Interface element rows
◆ ◆ ◆ ◆ ◆

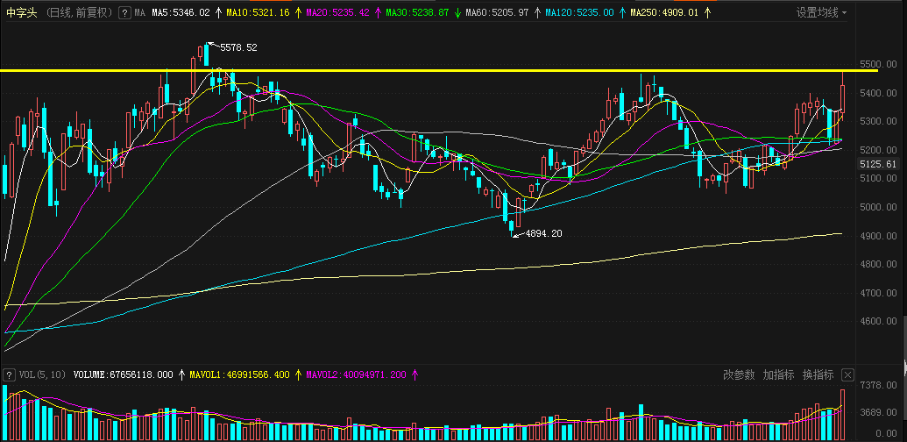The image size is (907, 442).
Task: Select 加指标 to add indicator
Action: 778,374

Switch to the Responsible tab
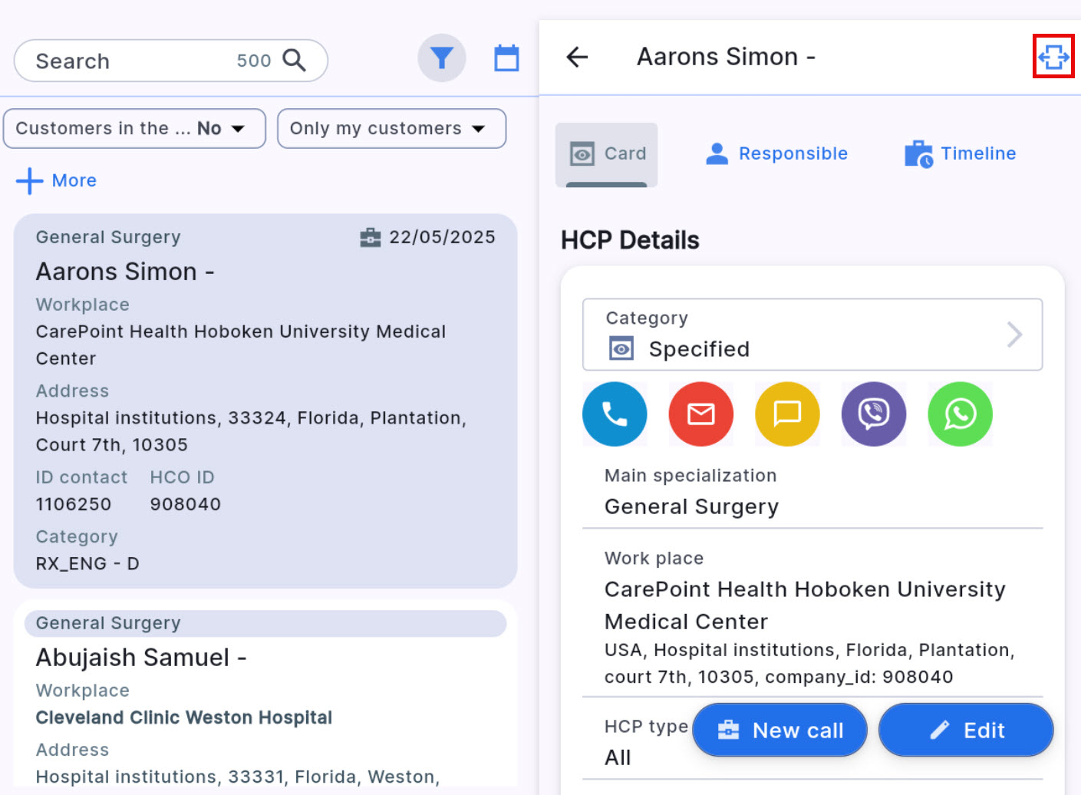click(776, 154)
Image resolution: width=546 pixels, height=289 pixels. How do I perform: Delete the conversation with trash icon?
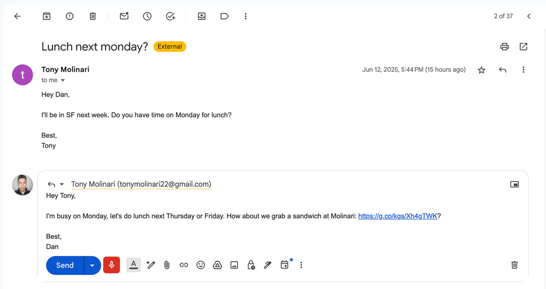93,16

◆ ◆ ◆ ◆ ◆

* **Exercise objective**: Can you arrange the lines of all the rows above as a numbered list, skipping blank lines and leaving the pictures out?

* **Result for this exercise**:
1. The image size is (907, 442).
2. Task: Select 加指标 to add indicator
3. Action: 778,374
4. Switch to the Responsible tab
5. click(776, 154)
6. Image resolution: width=546 pixels, height=289 pixels. How do I perform: Delete the conversation with trash icon?
7. 93,16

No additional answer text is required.